人工智能课程设计大作业(大三上选修,考了94分)
主题:对亚马逊商城衣服,鞋,珠宝的评论数据集进行数据分析并可视化
数据集来源为亚马逊产品数据(网站数据集包含来自亚马逊的产品评论和元数据,包括 1996年5月至2014 年 7 月的 1.428 亿条评论)的一部分,具体为服装、鞋子和珠宝部分(一共278,677 条评论,45.1MB),网址为:亚马逊审查数据 (ucsd.edu),所用数据如下图:
数据集要下用于实验的"小"子集(本次实验为45.1MB),对于以G计算的较大数据,下载速度会很慢,还可能突然网速为0,另一方面,数据处理时间过长,不适合编译器的处理,所以我选取的样本是:“Small” subsets for experimentation
评论数据集的信息:
1产品编号asin - ID of the product, e.g. 0000013714
2评价认可度helpful - helpfulness rating of the review, e.g. 2/3
3产品评分overall - rating of the product
4产品评价reviewText - text of the review
5评论时间reviewTime - time of the review (raw)
6评论者编号reviewerID - ID of the reviewer, e.g. A2SUAM1J3GNN3B
7评论者名字reviewerName - name of the reviewer
8评论的概要summary - summary of the review
9发表评论的时间unixReviewTime - time of the review (unix time)
数据集的一个评论样例:
{
"reviewerID": "A2SUAM1J3GNN3B",
"asin": "0000013714",
"reviewerName": "J. McDonald",
"helpful": [2, 3],
"reviewText": "I bought this for my husband who plays the piano. He is having a wonderful time playing these old hymns. The music is at times hard to read because we think the book was published for singing from more than playing from. Great purchase though!",
"overall": 5.0,
"summary": "Heavenly Highway Hymns",
"unixReviewTime": 1252800000,
"reviewTime": "09 13, 2009"
}
例如,我这里reviews_merged.json的前3条信息如下(共278677条信息):
{"reviewerID": "A1KLRMWW2FWPL4", "asin": "0000031887", "reviewerName": "Amazon Customer \"cameramom\"", "helpful": [0, 0], "reviewText": "This is a great tutu and at a really great price.

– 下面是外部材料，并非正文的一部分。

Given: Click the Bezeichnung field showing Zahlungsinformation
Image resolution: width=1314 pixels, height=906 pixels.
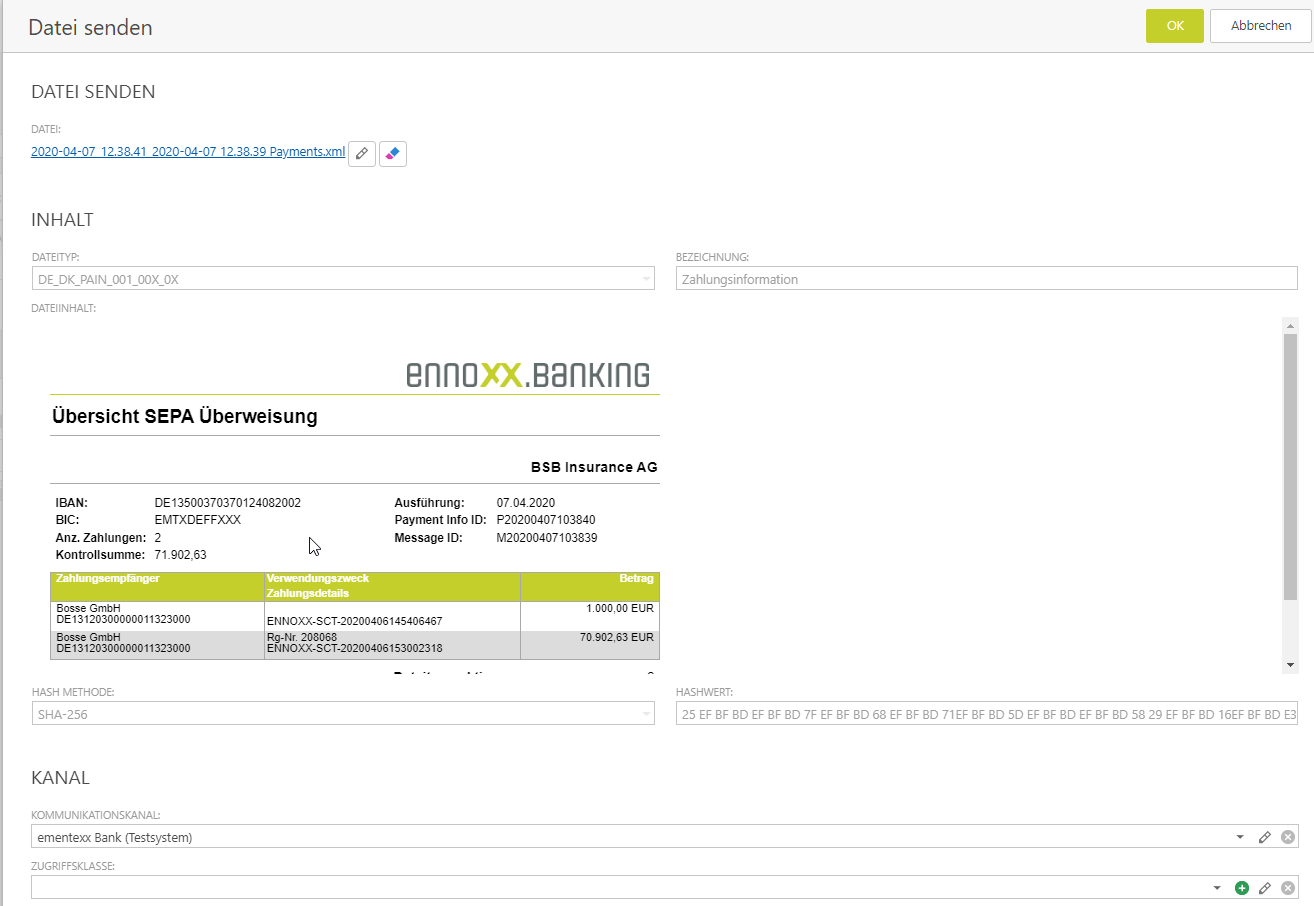Looking at the screenshot, I should tap(986, 280).
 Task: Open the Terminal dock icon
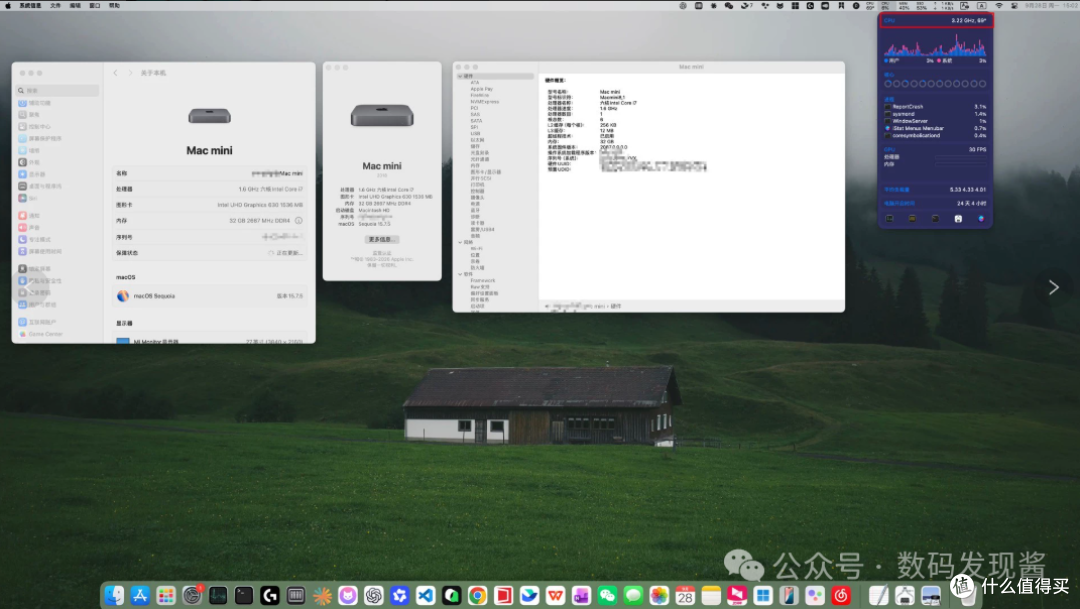point(244,595)
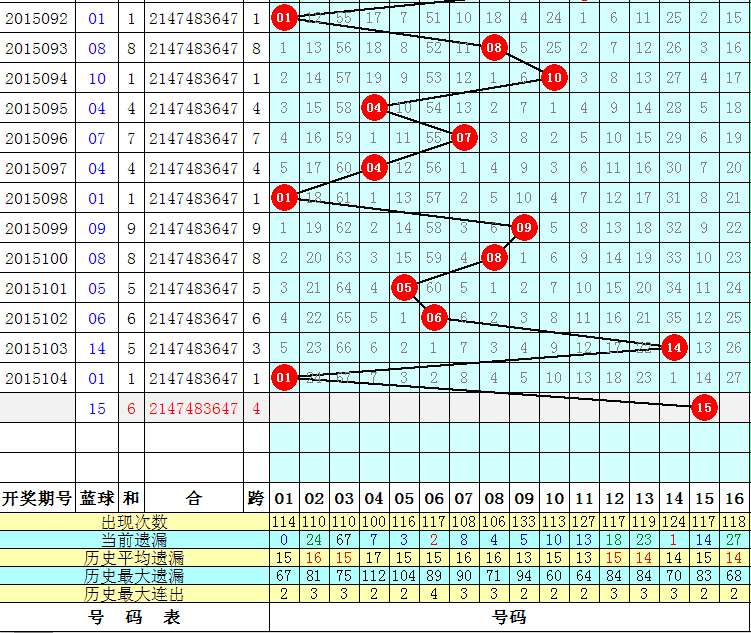751x633 pixels.
Task: Select red ball 15 in the bottom prediction row
Action: click(704, 408)
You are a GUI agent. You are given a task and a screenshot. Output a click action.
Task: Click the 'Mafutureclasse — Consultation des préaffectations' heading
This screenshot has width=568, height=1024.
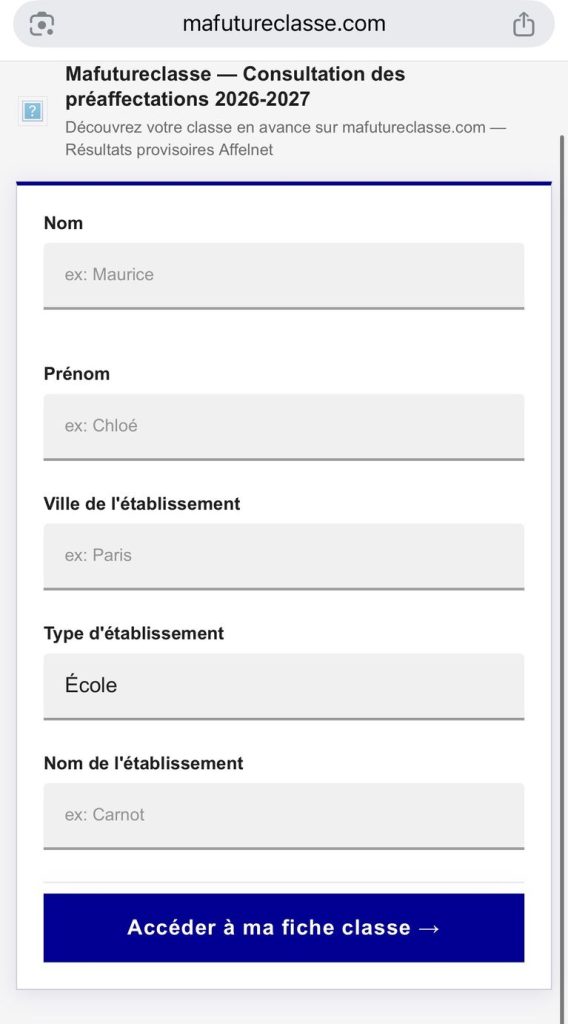(x=235, y=87)
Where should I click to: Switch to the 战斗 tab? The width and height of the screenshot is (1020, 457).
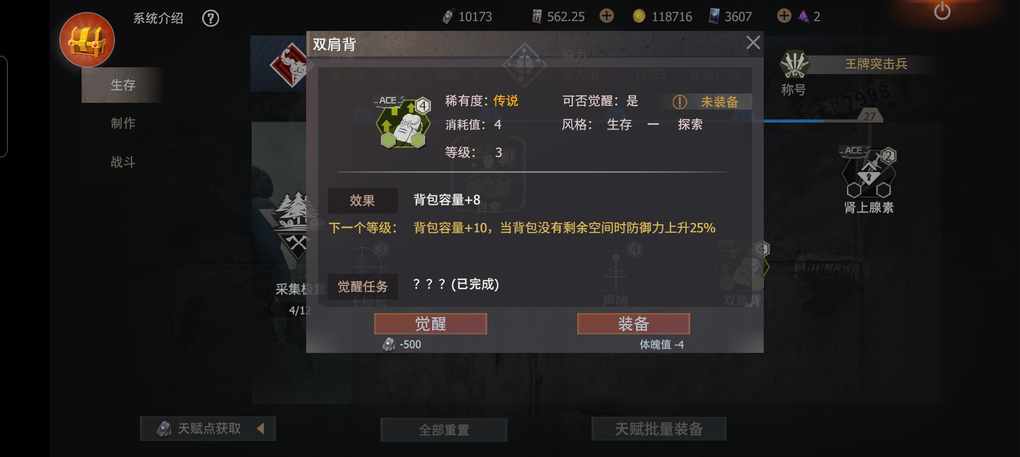122,161
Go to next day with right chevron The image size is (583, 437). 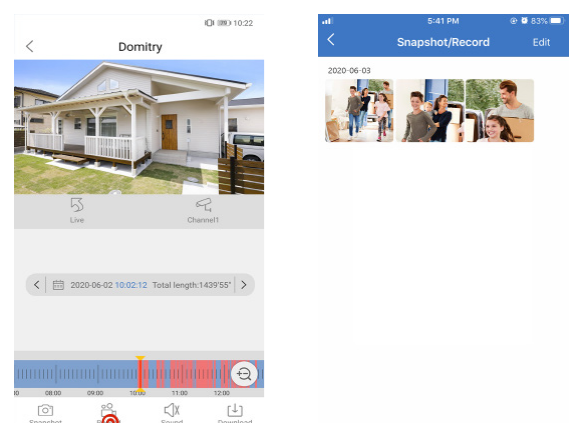[x=244, y=285]
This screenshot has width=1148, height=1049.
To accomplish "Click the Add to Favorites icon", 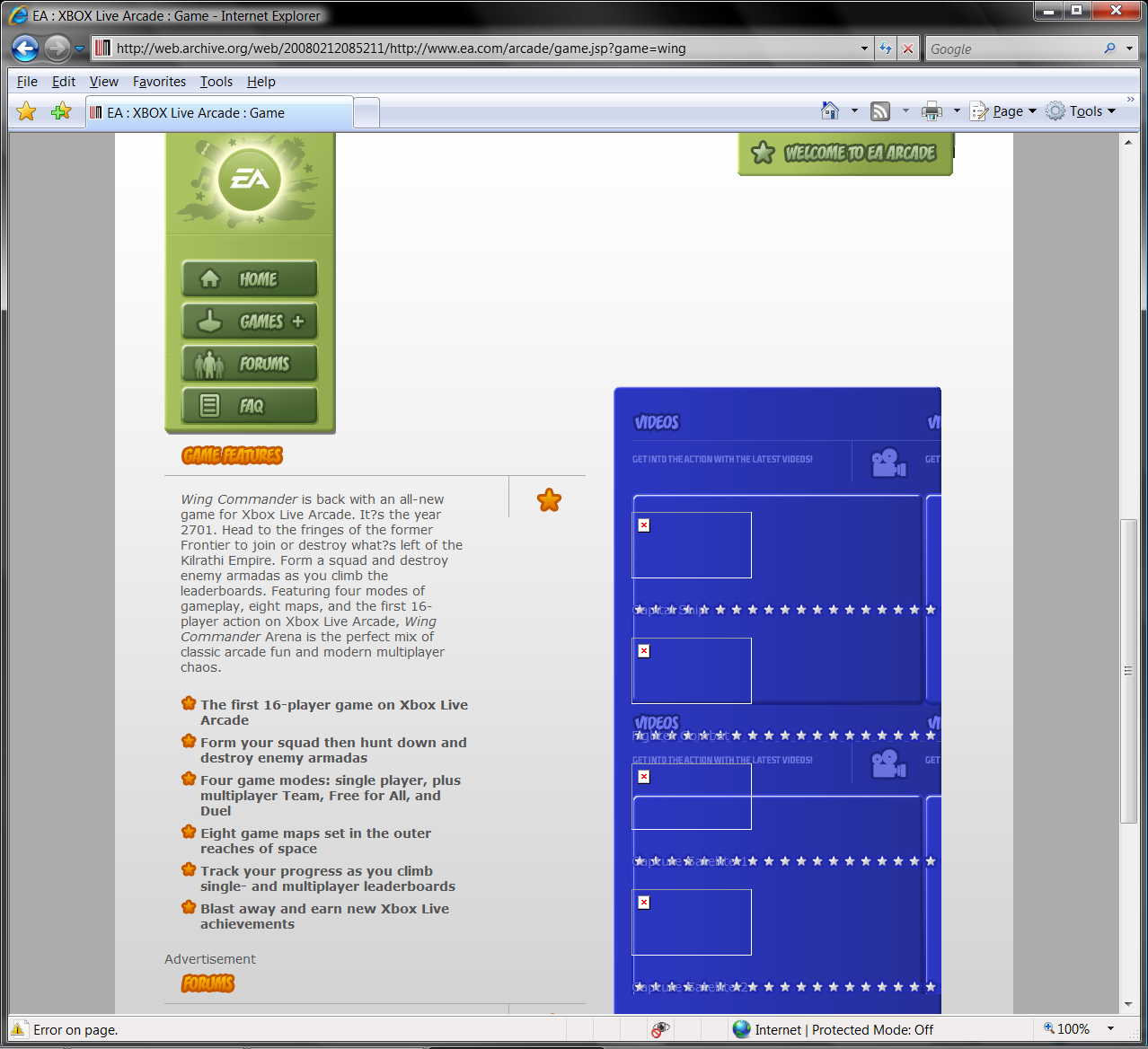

It doesn't look cheap at all. I'm so glad I looked on Amazon and found such an affordable tutu that isn't made poorly. A++", "overall": 5.0, "summary": "Great tutu- not cheaply made", "unixReviewTime": 1297468800, "reviewTime": "02 12, 2011"}
{"reviewerID": "A2G5TCU2WDFZ65", "asin": "0000031887", "reviewerName": "Amazon Customer", "helpful": [0, 0], "reviewText": "I bought this for my 4 yr old daughter for dance class, she wore it today for the first time and the teacher thought it was adorable. I bought this to go with a light blue long sleeve leotard and was happy the colors matched up great. Price was very good too since some of these go for over $15.00 dollars.", "overall": 5.0, "summary": "Very Cute!!", "unixReviewTime": 1358553600, "reviewTime": "01 19, 2013"}
{"reviewerID": "A1RLQXYNCMWRWN", "asin": "0000031887", "reviewerName": "Carola", "helpful": [0, 0], "reviewText": "What can I say... my daughters have it in orange, black, white and pink and I am thinking to buy for they the fuccia one. It is a very good way for exalt a dancer outfit: great colors, comfortable, looks great, easy to wear, durables and little girls love it. I think it is a great buy for costumer and play too.", "overall": 5.0, "summary": "I have buy more than one", "unixReviewTime": 1357257600, "reviewTime": "01 4, 2013"}
首先从json文件(reviews_merged.json)读取数据,数据集用相对路径方便一些,不然得每个.ipynb文件下面都复制一份
我在jupyter上跑的,首先导入一些数据分析的库:
%matplotlib inline
import numpy as np
import pandas as pd
import matplotlib.pyplot as plt
from pandas import DataFrame
import nltk
from sklearn.neighbors import NearestNeighbors
from sklearn.linear_model import LogisticRegression
from sklearn import neighbors
from scipy.spatial.distance import cosine
from sklearn.metrics import classification_report
from sklearn.metrics import accuracy_score
from sklearn.feature_selection import SelectKBest
from sklearn.feature_extraction.text import CountVectorizer, TfidfTransformer
import re
import string
from wordcloud import WordCloud, STOPWORDS
from sklearn.metrics import mean_squared_error
# 忽略了警告错误的输出
import warnings
warnings.filterwarnings("ignore")
因为直接在jupyter下用matplotlib画图会出现后台运行的exe文件,而网页上无法显示图片,所以需要在头文件上加上一行代码:%matplotlib inline
,具体可看:
完美解决Python下matplotlib绘图中文乱码问题
先介绍一下json文件:
{key1:value1, key2:value2, ...}
的键值对结构。在面向对象的语言中,key 为对象的属性,value 为对应的值。键名可以使用整数和字符串来表示。值的类型可以是任意类型["java", "javascript", "vb", ...]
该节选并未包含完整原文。